Menurut Budi, kerja sama antarlembaga penegak hukum merupakan bagian penting dalam upaya pemberantasan korupsi. Karena itu, koordinasi antara KPK, Polri, dan Kejagung akan terus dilakukan sesuai kebutuhan.
Di sisi lain, Ketua Umum Yayasan Lembaga Bantuan Hukum Indonesia (YLBHI), Muhamad Isnur, menilai pelimpahan perkara tersebut menimbulkan sejumlah pertanyaan. Ia berpendapat penyidikan yang baru berjalan dalam waktu singkat seharusnya diselesaikan terlebih dahulu sebelum diserahkan kepada institusi lain.
Isnur juga mengaku khawatir proses penanganan perkara tidak berjalan maksimal. Menurutnya, penyidik sebaiknya lebih dahulu mengungkap seluruh fakta dan pihak-pihak yang diduga terlibat agar penegakan hukum berlangsung secara menyeluruh dan transparan.
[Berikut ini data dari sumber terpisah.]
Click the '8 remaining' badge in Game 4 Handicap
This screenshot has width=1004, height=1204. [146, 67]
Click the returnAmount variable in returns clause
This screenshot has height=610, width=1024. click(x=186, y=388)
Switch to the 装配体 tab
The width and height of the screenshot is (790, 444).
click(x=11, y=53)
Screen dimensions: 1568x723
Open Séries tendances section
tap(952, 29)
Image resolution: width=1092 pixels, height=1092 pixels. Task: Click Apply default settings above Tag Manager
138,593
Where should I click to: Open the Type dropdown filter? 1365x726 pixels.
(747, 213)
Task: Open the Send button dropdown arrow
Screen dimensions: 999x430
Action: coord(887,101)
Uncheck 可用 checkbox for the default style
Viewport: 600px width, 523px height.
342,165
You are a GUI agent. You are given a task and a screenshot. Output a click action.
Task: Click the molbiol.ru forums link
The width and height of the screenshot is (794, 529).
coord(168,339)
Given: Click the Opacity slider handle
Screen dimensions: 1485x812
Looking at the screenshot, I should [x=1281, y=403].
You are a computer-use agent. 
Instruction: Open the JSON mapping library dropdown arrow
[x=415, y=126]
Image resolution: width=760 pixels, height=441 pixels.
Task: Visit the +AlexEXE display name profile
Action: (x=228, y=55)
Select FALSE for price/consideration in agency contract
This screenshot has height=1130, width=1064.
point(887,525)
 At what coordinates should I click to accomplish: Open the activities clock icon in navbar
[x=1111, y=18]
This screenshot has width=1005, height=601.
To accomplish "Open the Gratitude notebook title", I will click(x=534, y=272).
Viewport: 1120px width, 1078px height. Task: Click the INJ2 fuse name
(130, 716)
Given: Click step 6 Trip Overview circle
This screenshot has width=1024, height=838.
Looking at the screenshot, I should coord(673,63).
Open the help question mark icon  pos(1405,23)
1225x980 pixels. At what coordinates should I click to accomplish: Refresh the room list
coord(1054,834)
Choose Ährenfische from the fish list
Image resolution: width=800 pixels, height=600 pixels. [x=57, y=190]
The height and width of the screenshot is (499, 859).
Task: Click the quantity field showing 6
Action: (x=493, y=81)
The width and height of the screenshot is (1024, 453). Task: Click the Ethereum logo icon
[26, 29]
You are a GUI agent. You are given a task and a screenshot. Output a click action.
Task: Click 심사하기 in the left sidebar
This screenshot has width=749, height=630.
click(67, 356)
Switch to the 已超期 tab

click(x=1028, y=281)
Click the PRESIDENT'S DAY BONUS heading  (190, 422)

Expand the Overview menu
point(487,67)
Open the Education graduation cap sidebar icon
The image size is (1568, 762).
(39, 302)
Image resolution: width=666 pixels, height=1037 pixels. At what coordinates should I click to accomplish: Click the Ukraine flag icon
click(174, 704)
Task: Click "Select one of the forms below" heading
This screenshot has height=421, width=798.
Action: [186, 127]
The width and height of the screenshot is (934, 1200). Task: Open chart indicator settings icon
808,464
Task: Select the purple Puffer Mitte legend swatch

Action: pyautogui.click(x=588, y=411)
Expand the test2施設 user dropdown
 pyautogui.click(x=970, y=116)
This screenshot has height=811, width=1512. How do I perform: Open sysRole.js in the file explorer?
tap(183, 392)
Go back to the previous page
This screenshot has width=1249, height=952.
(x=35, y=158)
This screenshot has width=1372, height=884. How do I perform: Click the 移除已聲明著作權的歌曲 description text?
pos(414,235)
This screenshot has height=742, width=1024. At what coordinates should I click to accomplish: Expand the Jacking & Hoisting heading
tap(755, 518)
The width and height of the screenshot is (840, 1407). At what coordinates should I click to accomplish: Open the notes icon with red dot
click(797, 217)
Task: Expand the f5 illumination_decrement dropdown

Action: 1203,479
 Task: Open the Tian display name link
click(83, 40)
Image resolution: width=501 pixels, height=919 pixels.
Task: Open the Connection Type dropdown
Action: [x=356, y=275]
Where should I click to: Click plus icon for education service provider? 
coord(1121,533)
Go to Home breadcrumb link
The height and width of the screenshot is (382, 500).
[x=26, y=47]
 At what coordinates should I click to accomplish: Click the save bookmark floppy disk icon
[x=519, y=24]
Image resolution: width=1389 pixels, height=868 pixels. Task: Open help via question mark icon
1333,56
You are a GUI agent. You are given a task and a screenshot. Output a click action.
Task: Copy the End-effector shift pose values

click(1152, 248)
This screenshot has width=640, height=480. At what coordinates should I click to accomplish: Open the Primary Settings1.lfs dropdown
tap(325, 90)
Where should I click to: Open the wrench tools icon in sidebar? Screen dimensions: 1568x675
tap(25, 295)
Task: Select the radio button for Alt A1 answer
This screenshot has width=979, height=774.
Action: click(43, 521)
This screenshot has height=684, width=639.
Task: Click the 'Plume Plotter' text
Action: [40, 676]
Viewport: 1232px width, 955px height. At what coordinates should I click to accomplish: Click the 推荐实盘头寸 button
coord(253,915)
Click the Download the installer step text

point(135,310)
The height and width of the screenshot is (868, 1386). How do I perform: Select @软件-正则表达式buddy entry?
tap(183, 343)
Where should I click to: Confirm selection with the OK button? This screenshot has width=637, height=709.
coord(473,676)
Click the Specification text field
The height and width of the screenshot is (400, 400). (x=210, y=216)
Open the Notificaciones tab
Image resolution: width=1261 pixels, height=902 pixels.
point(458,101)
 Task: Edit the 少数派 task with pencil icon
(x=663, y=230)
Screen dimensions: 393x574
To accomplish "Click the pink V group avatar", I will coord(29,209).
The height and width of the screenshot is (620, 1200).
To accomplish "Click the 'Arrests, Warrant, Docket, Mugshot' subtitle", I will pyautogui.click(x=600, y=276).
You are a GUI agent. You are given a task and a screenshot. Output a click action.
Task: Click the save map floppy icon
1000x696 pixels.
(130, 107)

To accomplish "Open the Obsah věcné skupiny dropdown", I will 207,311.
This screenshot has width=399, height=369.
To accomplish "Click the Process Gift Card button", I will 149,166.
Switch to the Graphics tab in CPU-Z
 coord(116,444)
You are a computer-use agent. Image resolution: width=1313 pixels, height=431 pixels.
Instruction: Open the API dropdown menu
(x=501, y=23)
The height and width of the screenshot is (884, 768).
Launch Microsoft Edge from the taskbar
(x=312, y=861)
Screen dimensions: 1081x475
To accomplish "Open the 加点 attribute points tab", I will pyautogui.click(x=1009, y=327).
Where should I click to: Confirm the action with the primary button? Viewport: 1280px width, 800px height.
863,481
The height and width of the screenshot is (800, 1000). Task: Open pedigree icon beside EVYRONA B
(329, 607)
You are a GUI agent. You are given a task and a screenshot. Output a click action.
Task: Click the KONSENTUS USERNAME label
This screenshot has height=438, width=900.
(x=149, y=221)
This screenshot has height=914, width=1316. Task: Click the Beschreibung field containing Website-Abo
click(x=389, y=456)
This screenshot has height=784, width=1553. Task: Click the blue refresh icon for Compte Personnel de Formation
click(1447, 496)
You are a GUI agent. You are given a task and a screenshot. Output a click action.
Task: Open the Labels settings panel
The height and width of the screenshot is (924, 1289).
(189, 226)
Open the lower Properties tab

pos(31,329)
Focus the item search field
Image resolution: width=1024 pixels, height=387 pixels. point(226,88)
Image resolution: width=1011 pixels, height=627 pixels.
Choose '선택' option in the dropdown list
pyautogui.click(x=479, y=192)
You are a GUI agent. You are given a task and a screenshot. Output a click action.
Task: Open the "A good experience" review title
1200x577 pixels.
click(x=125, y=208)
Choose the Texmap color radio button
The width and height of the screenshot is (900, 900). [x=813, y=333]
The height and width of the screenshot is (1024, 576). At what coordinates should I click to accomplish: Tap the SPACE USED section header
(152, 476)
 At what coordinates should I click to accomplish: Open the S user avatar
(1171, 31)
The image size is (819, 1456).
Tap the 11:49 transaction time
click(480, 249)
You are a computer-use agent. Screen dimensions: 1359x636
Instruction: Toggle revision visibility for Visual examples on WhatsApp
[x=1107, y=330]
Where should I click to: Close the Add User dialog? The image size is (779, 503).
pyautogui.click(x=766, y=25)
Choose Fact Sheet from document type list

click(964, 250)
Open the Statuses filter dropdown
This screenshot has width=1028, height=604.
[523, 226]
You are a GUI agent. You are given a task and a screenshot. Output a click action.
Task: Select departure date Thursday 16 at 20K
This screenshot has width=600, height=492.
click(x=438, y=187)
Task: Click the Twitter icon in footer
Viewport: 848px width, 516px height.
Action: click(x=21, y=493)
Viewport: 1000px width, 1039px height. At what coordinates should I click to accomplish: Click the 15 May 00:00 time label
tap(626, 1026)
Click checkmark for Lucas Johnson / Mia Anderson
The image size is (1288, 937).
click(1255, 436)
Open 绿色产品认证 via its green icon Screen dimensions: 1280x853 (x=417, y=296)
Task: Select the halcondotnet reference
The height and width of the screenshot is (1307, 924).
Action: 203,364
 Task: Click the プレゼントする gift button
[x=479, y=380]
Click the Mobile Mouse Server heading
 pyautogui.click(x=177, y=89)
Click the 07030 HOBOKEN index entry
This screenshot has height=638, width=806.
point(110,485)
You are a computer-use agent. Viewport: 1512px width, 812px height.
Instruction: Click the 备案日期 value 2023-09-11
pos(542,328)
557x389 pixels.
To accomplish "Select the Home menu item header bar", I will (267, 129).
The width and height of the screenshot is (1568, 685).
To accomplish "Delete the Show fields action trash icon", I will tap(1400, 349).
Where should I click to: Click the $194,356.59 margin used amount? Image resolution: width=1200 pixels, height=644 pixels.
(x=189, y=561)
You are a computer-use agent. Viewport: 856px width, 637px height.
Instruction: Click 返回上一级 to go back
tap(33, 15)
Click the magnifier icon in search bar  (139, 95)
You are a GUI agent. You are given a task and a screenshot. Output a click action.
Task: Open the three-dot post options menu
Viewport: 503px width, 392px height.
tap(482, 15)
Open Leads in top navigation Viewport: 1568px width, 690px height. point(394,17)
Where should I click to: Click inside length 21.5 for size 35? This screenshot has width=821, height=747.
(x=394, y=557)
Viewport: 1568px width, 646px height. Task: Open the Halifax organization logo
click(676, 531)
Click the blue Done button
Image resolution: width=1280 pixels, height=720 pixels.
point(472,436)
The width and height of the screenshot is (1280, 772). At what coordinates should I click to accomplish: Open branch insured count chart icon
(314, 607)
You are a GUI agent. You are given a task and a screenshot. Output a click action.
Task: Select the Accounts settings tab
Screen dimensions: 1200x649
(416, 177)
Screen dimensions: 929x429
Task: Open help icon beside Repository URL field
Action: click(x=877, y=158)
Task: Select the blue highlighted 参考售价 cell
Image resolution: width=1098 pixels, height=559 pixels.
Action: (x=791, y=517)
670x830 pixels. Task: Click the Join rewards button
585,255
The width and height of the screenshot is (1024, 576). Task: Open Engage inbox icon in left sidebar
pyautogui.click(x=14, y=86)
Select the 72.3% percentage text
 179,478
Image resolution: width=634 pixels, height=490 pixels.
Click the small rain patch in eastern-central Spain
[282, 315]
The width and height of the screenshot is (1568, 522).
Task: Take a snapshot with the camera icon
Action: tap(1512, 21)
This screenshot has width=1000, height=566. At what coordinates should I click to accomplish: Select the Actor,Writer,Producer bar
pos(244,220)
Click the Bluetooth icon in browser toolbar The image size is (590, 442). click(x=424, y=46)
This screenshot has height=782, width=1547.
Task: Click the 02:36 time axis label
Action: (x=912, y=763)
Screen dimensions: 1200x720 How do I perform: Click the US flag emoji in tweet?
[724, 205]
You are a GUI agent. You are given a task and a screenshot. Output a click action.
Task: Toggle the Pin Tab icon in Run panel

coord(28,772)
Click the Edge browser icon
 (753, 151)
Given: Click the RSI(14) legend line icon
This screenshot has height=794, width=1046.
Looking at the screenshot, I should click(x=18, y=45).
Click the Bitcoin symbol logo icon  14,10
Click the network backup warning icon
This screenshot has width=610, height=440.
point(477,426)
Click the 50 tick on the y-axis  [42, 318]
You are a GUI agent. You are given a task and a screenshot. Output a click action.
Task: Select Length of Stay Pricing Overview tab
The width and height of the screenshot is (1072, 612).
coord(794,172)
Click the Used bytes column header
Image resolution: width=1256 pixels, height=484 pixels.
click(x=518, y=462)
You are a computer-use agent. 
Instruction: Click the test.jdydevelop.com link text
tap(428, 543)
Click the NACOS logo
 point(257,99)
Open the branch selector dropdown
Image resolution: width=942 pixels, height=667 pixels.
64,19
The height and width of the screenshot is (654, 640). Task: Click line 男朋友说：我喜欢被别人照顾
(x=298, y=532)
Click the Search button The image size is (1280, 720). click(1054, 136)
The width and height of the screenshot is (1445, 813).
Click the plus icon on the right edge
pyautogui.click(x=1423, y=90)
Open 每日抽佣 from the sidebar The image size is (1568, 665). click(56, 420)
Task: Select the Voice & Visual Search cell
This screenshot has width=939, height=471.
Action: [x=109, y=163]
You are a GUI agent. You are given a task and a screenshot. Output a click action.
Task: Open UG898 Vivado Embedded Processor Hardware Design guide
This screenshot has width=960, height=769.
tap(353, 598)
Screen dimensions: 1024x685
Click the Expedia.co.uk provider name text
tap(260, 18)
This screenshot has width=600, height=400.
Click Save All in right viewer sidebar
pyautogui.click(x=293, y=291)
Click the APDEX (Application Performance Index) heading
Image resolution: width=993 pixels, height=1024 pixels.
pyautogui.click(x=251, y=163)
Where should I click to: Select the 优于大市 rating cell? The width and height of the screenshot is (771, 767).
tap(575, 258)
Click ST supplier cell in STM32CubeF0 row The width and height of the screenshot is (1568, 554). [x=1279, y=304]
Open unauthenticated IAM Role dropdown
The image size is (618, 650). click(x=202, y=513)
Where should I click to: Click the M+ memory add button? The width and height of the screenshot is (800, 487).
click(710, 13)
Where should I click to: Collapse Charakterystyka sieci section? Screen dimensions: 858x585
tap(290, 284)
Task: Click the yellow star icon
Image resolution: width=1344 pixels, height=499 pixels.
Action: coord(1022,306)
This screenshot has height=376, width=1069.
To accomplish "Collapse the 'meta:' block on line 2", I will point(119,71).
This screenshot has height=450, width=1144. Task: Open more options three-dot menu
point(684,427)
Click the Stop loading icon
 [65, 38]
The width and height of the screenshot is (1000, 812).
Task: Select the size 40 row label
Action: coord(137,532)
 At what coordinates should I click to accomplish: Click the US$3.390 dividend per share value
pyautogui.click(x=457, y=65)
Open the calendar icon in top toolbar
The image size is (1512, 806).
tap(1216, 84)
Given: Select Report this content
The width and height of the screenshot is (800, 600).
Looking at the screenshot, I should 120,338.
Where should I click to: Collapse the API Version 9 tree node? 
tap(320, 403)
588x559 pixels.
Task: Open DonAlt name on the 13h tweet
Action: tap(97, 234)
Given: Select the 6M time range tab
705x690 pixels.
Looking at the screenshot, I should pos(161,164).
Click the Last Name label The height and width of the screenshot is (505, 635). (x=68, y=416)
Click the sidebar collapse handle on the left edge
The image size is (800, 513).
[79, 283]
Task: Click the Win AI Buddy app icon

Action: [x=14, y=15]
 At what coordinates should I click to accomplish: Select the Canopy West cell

Dalam perkara ini, Polri telah menetapkan dua tersangka, yakni Febrie Adriansyah dan advokat Don Ritto. Penyidik telah memeriksa 15 saksi dan dua orang ahli, melakukan penggeledahan di sejumlah lokasi, serta menyita barang bukti berupa uang tunai lebih dari Rp500 miliar dan emas seberat 74 kilogram.
Kasus tersebut berkaitan dengan dugaan tindak pidana korupsi dan tindak pidana pencucian uang (TPPU) yang diduga terkait penanganan perkara PT Asabri, proyek batu bara PLTU, serta PT Krakatau Steel.